Kara Richardson Whitely has written a bold and riveting memoir that tells about her struggle with food, and her surmounting obstacles as she prepares to walk up Mount Kilimanjaro, Africa's highest peak, while raising money for an AIDS cause for children in Africa. I had the pleasure of meeting Kara at a recent Mediabistro event in New York City, which she attended with her husband Chris, in order to promote her book. Kara credits Mediabistro and its workshops with helping to write this daunting memoir.
Kara, a journalist who lives in New Jersey, has struggled with weight issues all her life. Her descriptions of reaching 350 pounds, then losing weight as she works out and prepares for her trek abroad are uncompromisingly honest and refreshing. She doesn't claim to offer diet prescriptions, but she does share what worked for her. "It took Weight Watchers here, Oprah's Boot Camp there, South Beach bars from time to time, a 4 p.m. ritual of eating Luna Bars, and working out (a lot) to get rid of one hundred pounds. I had to find out what worked for me. Sometimes nothing did."
As if losing lots of weight and working out weren't challenges enough, Kara climbs mountains and determines to walk up Kilimanjaro. Her steadfast preparation for that walk is admirable. She and Chris scale down and up the Grand Canyon and take on Vermont's Mount Mansfield and Camel Hump; but climbing isn't all that's involved. The two must take a slew of shots to ward off diseases and buy prescriptions that may save their lives. Even finding the right clothes to fit her body for that walk is a challenge. Kara, clearly willing to do whatever it takes, even takes a last minute trip to do altitude training in Telluride, Colorado.

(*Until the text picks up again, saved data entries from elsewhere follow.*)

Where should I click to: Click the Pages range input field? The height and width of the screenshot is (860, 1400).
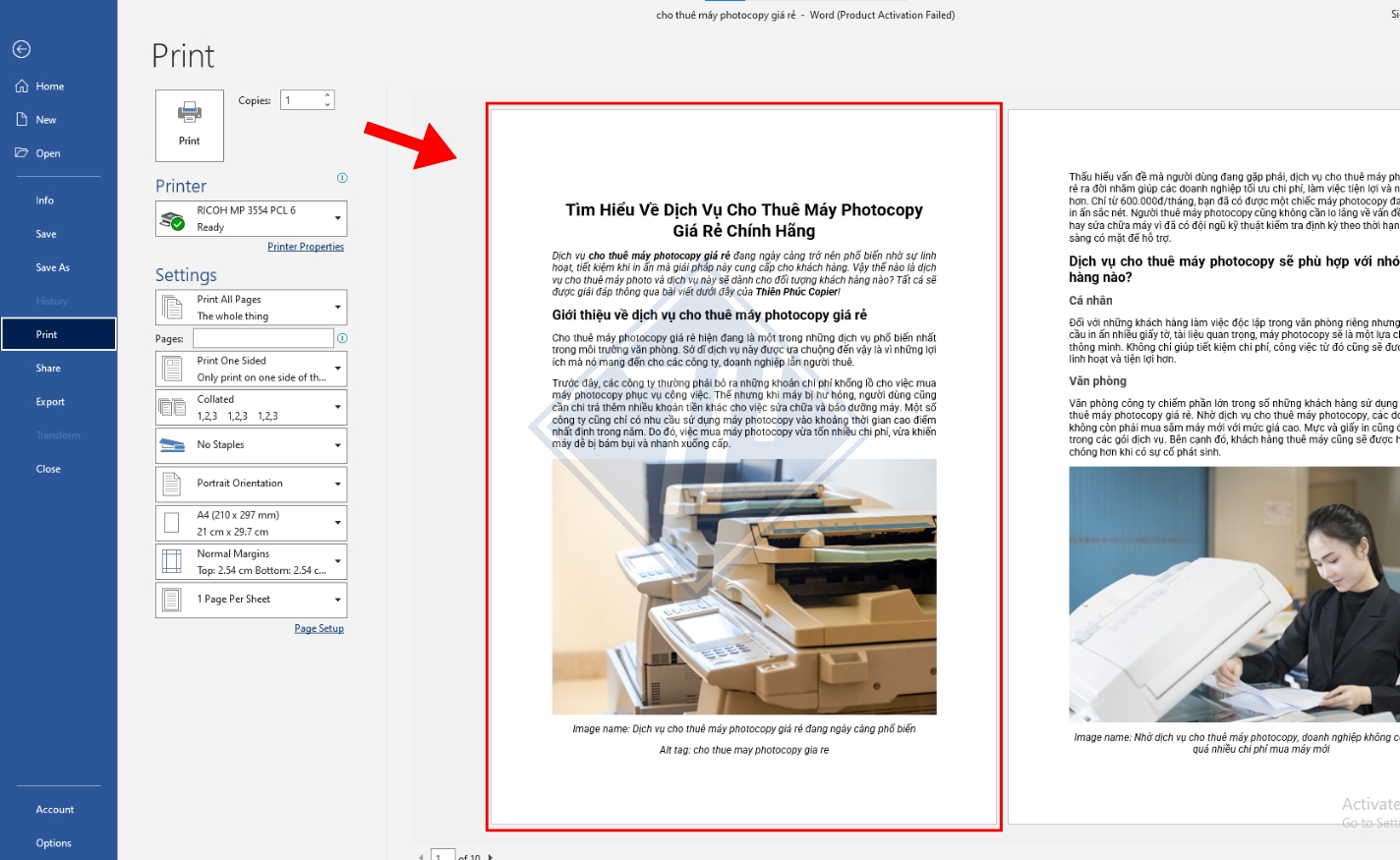click(x=263, y=338)
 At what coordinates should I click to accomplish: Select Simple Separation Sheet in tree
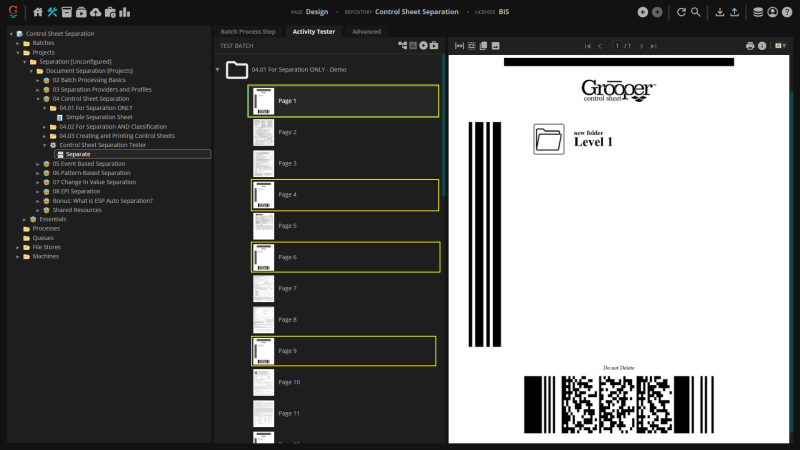tap(98, 117)
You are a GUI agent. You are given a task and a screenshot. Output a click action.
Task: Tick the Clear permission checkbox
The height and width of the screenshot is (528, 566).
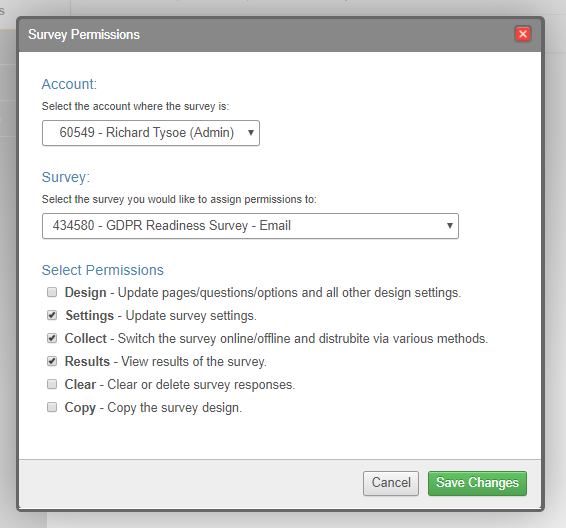pos(52,384)
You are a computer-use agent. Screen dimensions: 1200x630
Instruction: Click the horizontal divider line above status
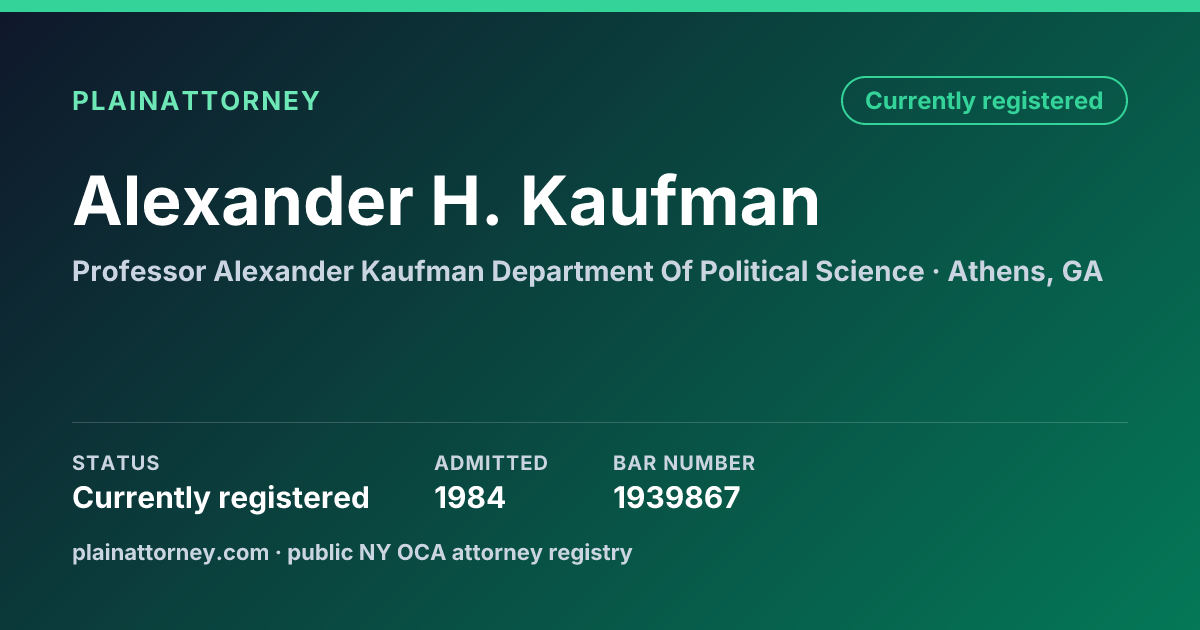point(600,422)
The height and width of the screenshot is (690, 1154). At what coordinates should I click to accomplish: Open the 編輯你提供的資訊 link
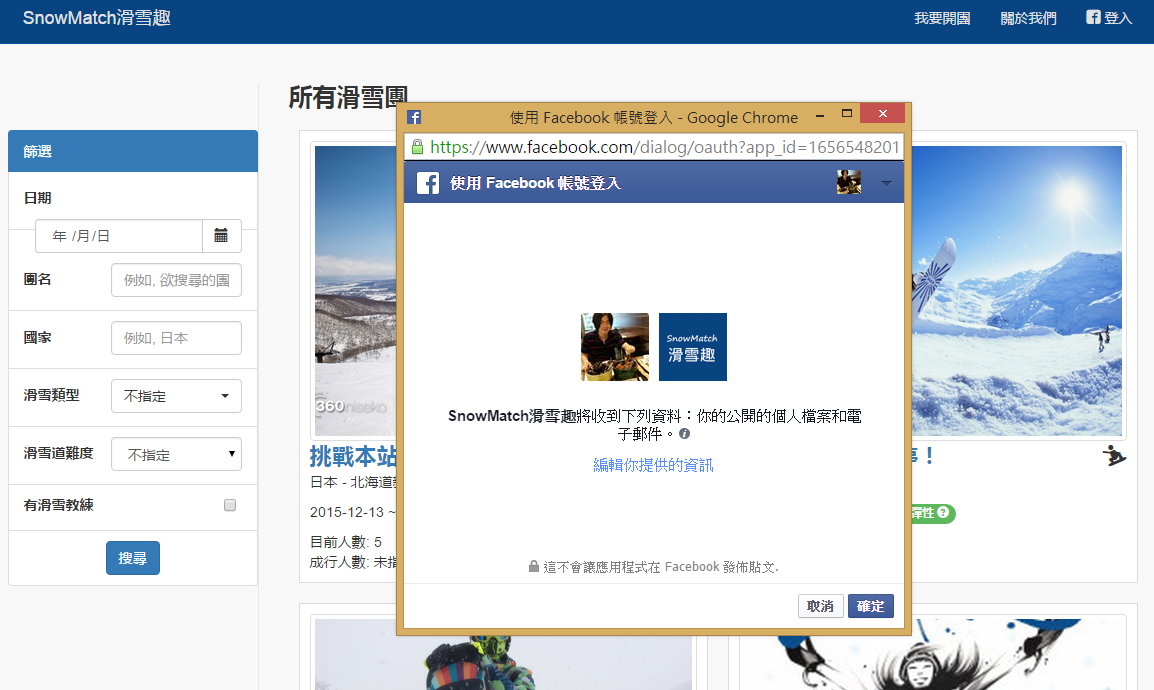point(652,465)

The rewards of her efforts are immediate. After raising $12,000 for Global Alliance for Africa, Kara and Chris have the opportunity to see what sorts of help their contribution will give to families in Africa who, for example, must count on rain for their drinking water. When the two ask what is the best way to help, the director informs them, "Tell people about Africa."
By the time, Kara, Chris and friends finally embark on their adventure, the reader knows Kara is as ready as she can be, given the unforeseen. Kara finds she is both resilient and strong. When others encounter altitude sickness, for example, she is fine. When the going gets hard, she reminds herself of why she is making the trek to the top, to help AIDS orphans in Africa. "The meditation of steps, breath and the songs from our porters," carry the team up the mountain. The trekkers battle diseases like diarrhea and the trials of insomnia, and the struggle intensifies as they reach the third summit, Jamaica Rocks, at 5,500 meters above sea level. Slowly, slowly, the group reaches Gilman's Point, at 5,686 meters. Uhuru Peak, the actual summit, is 1,000 meters higher, and when Kara and Chris finally get there, the reader, knowing full well what it took, revels in the many levels of exhilaration Kara experiences having fulfilled her quest.
Fat Woman on the Mountain is an engaging and inspiring read. Far more than about the challenge of losing weight, it's about overcoming external and internal obstacles to fulfill an important and rewarding dream. As a how-to in this department, it's one of a kind, a gem.